Источник: http://www.odeskinsider.com/blog/fixed-price-negotiation/
Recently, I was working with another freelancing service, and I’d just signed up. Therefore, I had no credentials and a rather pathetic profile, so I had to depend on my cover letter to do the talking for me as well as some negotiation skills with the buyer.
Normally, when people think about negotiation, they think about dropping their price to make up for their lack of credentials. That’s just not my style. I see myself as a business providing a valuable, high quality service that customers need, and if they want to purchase that service, they pay the price for it. The reason this system works is because I don’t set insane rates. High, yes. Insane? No.
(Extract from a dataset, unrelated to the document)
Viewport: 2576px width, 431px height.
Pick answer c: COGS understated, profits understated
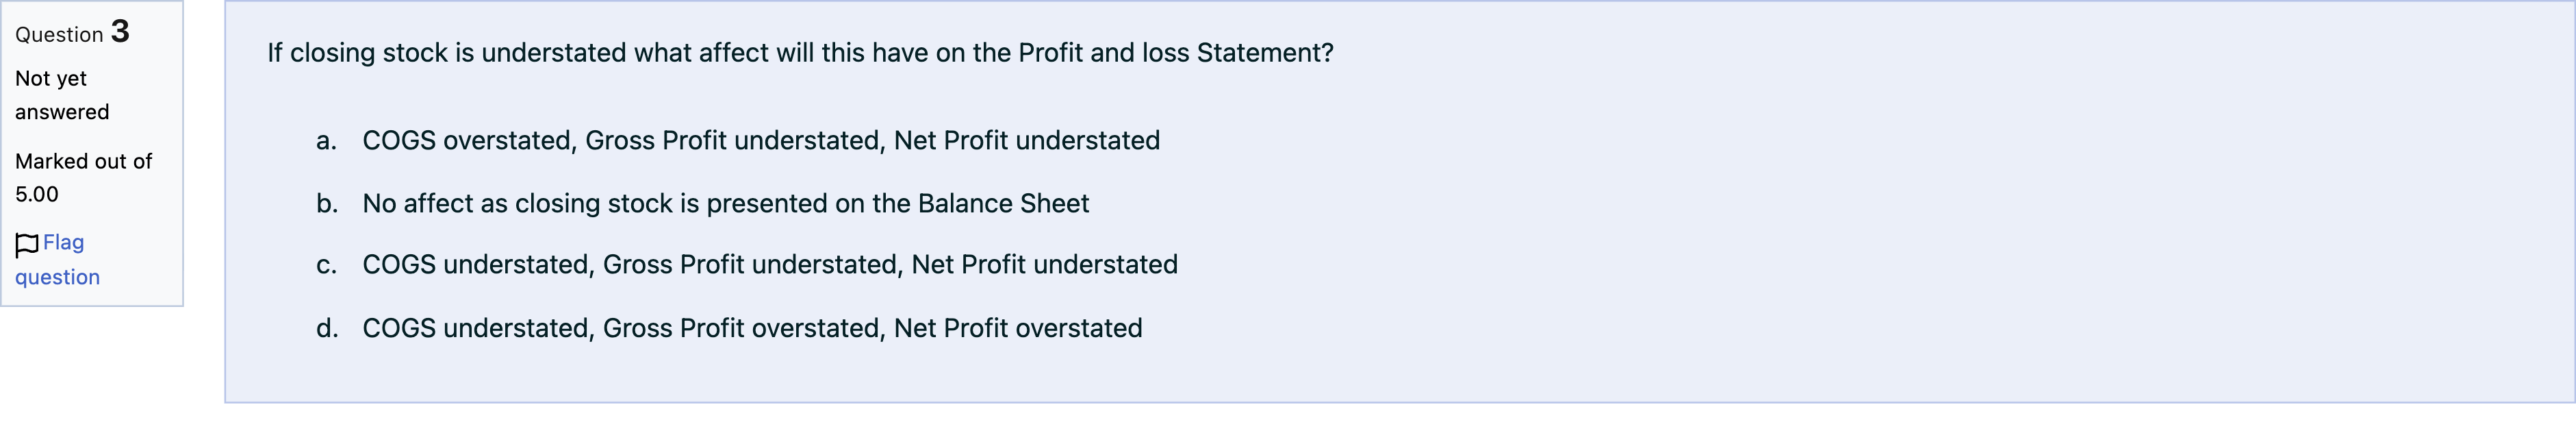pyautogui.click(x=769, y=265)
What happened on this service is that I applied for one job to test it out–writing a half-page sales E-Mail. That comes out to about 30 minutes of work, so I figured up what it would cost at an hourly rate and set the fixed-price rate to $60 USD. The buyer hired me, I spent about 30 minutes writing the E-Mail and sent it to him. After, he gave me a bonus, two 10-star ratings, favorited me, and recommended me to people to the point where I’ve been spammed with job offers since.
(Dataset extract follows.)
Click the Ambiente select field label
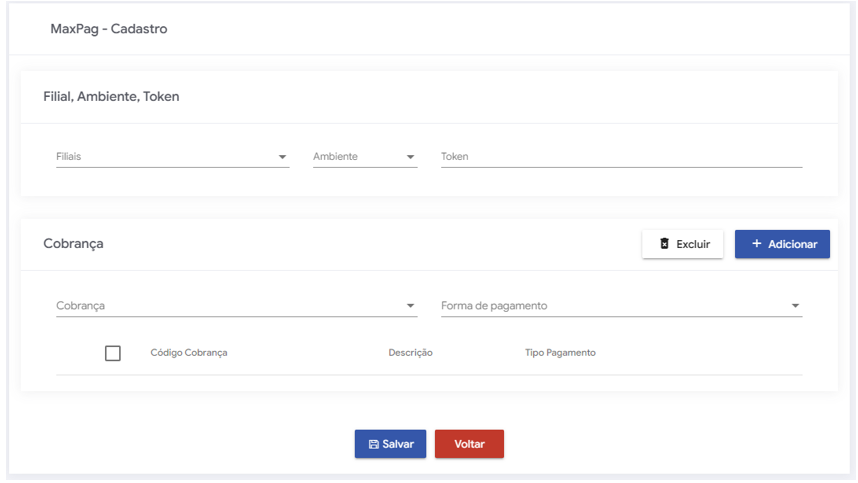Image resolution: width=858 pixels, height=483 pixels. pos(335,157)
I’ll tell you how I got that job when others were willing to do it for a few bucks.
When I applied, I put a lot of effort into my cover letter. I mentioned my previous work through oDesk and my high ratings on here, and I also included links to previous work, but what the buyer really wanted to see for this job was whether I could sell myself to him.
He sent a letter back pretty quickly to say that, effectively, he was interested in hiring me, but as a veteran buyer of that service, he suggests that I see what other people are bidding at the low end and match them to stay competitive. He said someone else bid at an extremely low rate, has experience and reputation on that service, and she was able to do the job as well. He asked for the lowest price I was willing to work for.
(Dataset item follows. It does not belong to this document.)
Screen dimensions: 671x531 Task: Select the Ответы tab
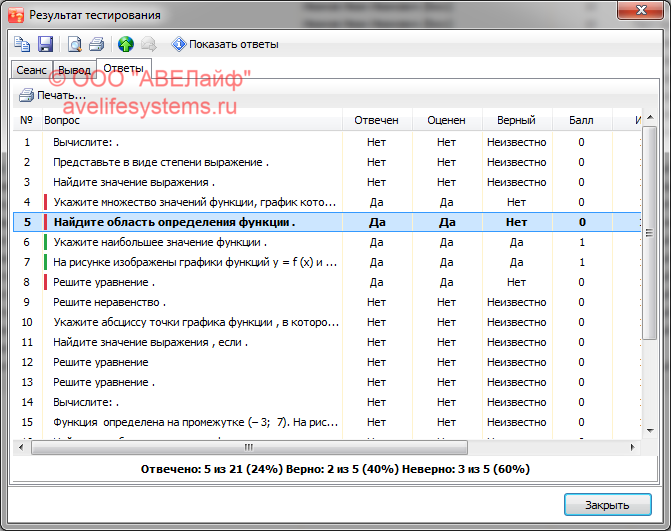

To summarize the response I gave: I’m used to working with companies who require high quality services, and my prices match the quality of work. Since my niche is businesses who are willing to pay a healthy sum for good work and he does not need high quality service, then it would make excellent business sense for him to hire the cheaper candidate. I thanked him for his time, wished him luck, and left my bid at $60.
So, I immediately put that job out of mind and continued my applications. A couple minutes later, I get an E-Mail that says something like: Sorry I couldn’t tell you my intentions, but I was just testing the waters. Since you stuck to your guns, I know you’re more than worth the money. If you had budged at all on your price, I would not have hired you. Are you ready to start?
So start I did. That E-Mail went on to make 80 sales in the first five minutes of distribution. Three of those paid for my services.
The main thing I want you to take away from this story is that if you don’t stick to your guns, you’re just another amateur that buyers will take advantage of or not hire. You set a price that is reasonable for your time, and you stick to that price. If you won’t get the job unless you drop your prices, then you’re working for less than you’re worth anyway.
Another important factor is the language of your communication with the buyer while negotiating: be civil and firm. Don’t act as if you’re better than the buyer and that their request is an insult to your abilities. Also, don’t raise your prices when they ask you to lower them because it’s a backhanded insult. Act professionally and remain firm.